Гнилуша. Он услышал это слово, и слово встало на место – не с картинкой, не с воспоминанием, а просто встало, как встаёт нужная деталь в разобранном узле.
Пять вёрст он шёл пешком, и это оказались самые длинные вёрсты за всю его войну.
Дорога была грунтовая, разъезженная, с двумя колеями и травяной серединой. Слева шли поля, справа – кусты и мелкий осинник. Сначала он просто шёл, и ничего не происходило. Потом, у спуска к ручью, он поймал себя на том, что держится левой обочины, хотя правая была суше и ровнее, и удивился этому, и продолжал держаться левой. Только когда справа открылся овраг – глубокий, с крутым осыпающимся краем и старым обвалом внизу, – он понял, что по правой стороне здесь ходить нельзя, и что знал это раньше, чем увидел.
Ручей он перешёл по камням, не задумываясь, куда ставить ногу.
За ручьём начался подъём, и на подъёме стояли три ветлы: старые, кривые, и у средней вершина была расщеплена – так же, как у той, за курским выгоном, которую он в мае взял себе в ориентир и из-за которой рота потом три дня перекапывала позиции третьего взвода.
Родин стоял перед ними, наверное, минуту.
Сапоги были не разношены после зимы, и к четвёртой версте он натёр обе пятки. Он шёл, чувствуя каждый шаг, и был этому почти рад: боль в пятках была понятная и своя.

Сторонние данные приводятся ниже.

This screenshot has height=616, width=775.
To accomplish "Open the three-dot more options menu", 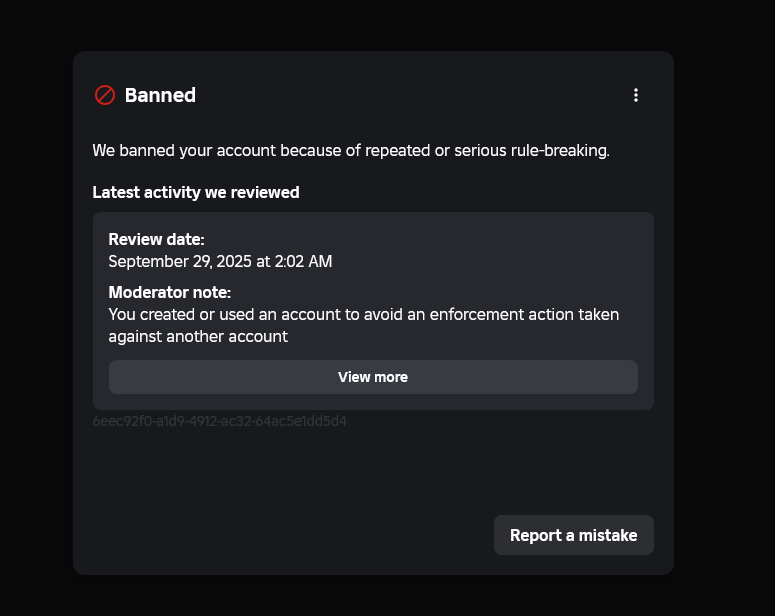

Деревня открылась с горы, сразу вся.
Она стояла на длинном скате, одной улицей, лицом к реке: изб десятка четыре, из них с полдюжины заколоченных крест-накрест и две – с провалившимися крышами. Огороды спускались к воде, разгороженные плетнями. Ни одной сгоревшей избы: немец стоял здесь в декабре сорок первого девятнадцать дней и уходил в спешке, не жёг. Зато в деревне не было мужчин. Родин, пока шёл по улице, встретил старика, четырёх баб, семерых детей и одну девчонку лет пятнадцати, которая гнала гусей и остановилась, глядя на него, забыв про гусей совсем.
У третьей избы от края окно было заклеено газетой крест-накрест, а в одном стекле вместо газеты стоял кусок школьной карты – Африка, восточная её часть, с Абиссинией и синим Индийским океаном.
Мать он увидел за домом, у сарая.
Она стояла спиной, в тёмной юбке и серой кофте, невысокая, и что-то делала с подойником, и разговаривала – негромко, ровно, наклонившись к корове:
– Ну стой. Стой, чего ты. Стой, тебе говорят.
Родин остановился в десяти шагах и не смог сделать ни одного.
Лица он не видел. Лица он и не помнил: ни одной фотографии за полтора года ему так и не попалось, и он представлял её всегда неопределённо, женщиной, которая пишет четыре страницы без знаков препинания. Но голос вошёл в него мимо головы. Голос он узнал сразу и целиком, всем телом, так же, как утром узнал левую обочину: узнавание случилось где-то в груди, под рёбрами, и только потом добралось до мысли.
– Мама, – сказал он.
Она обернулась.
Она не закричала и ничего не выронила. Она поставила подойник на землю – аккуратно, чтобы не расплескать, – вытерла руки о фартук и пошла к нему, и, пока шла, ничего не говорила, и на середине этих десяти шагов у неё вдруг стали трястись руки, и она прижала их к груди, чтобы не тряслись.
– Алёша, – сказала она.
Потом сказала:
– Иди в дом. Я сейчас, я корову только.
И вернулась к корове. Она додоила её до конца, потому что корову нельзя недодоить, и Родин стоял и смотрел на её спину, на то, как эта спина держится, и понимал, что держится она с трудом.
Зорька была рыжая, с белым пятном на морде, и на него не посмотрела.
***
В доме пахло тем самым.
Он вошёл в сени, из сеней в избу, и запах взял его на пороге и держал. Печь. Зола. Кислое молоко. Сухая трава на потолочной балке. Старое дерево, много лет топленное и много лет мытое. Он стоял с вещмешком в руке и не мог понять, узнаёт он этот запах или просто он такой, какой бывает у всех деревенских домов; и в конце концов решил, что разницы нет.
Изба была небольшая, чистая, бедная. Печь. Лавка. Стол под окном, накрытый холстиной. Сундук. Над столом лампа, и над лампой абажур: жестяной, крашеный, зелёный, с обитой по краю эмалью.
Он сел на лавку и стал смотреть на этот абажур.
На столе стояли две чашки. Мать вошла, поставила молоко, засуетилась, полезла в печь за чугунком – и одну из чашек не тронула. Она была старая, с отбитой ручкой, и стояла слева, там, где садятся.
Родин её увидел и не спросил.
Потом мать нарезала хлеб и заплакала – на хлебе, посреди дела, безо всякого перехода: стояла с ножом над початой ковригой и плакала, ровно, беззвучно, не закрывая лица, и продолжала при этом резать. Он подошёл, стоял рядом, не знал, что делать руками, и в конце концов положил ладонь ей на плечо, и плечо было маленькое и твёрдое.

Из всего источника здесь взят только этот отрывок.